The world population is expanding more rapidly than ever before; however, the area of arable land either available to, or remaining useable for, cropping agriculture is decreasing at an alarming rate. Further, our ability to continue to improve total crop yield via the use of traditional methods is also hastily-approaching transition from the once impressive exponential phase to plateauing out in the stationary phase of the production curve for global crop yield.

Two closely-linked abiotic stresses, drought and salt stress, are of increasing concern for modern agriculture to continue to achieve annual improvements to total crop yield and therefore, meet our food security target. A tremendous volume of research effort has been spent in recent years by the plant biology research community to; (1) advance our current understand of the mechanisms employed by plants to mount an adaptive response to drought or salt stress, and; (2) translate research findings made in experimental model plant species into the major crop species, including rice, wheat, maize, barley and soybean, to provide tolerance to these two stresses.

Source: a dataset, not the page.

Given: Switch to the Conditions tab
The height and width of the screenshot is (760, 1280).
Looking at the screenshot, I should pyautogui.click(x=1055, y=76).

Much of the knowledge gained, or the research translated into crops species to date, has focused on the regulation of the expression genes that encode the protein products key to the biochemical or physiological pathways responsible for providing tolerance to drought or salt stress. We also now know that the regulation of gene expression is far more complex than previously thought, with the ‘central dogma’ of molecular genetics, that is; from DNA template, to RNA intermediate, to protein product, being challenged on an increasingly frequent basis.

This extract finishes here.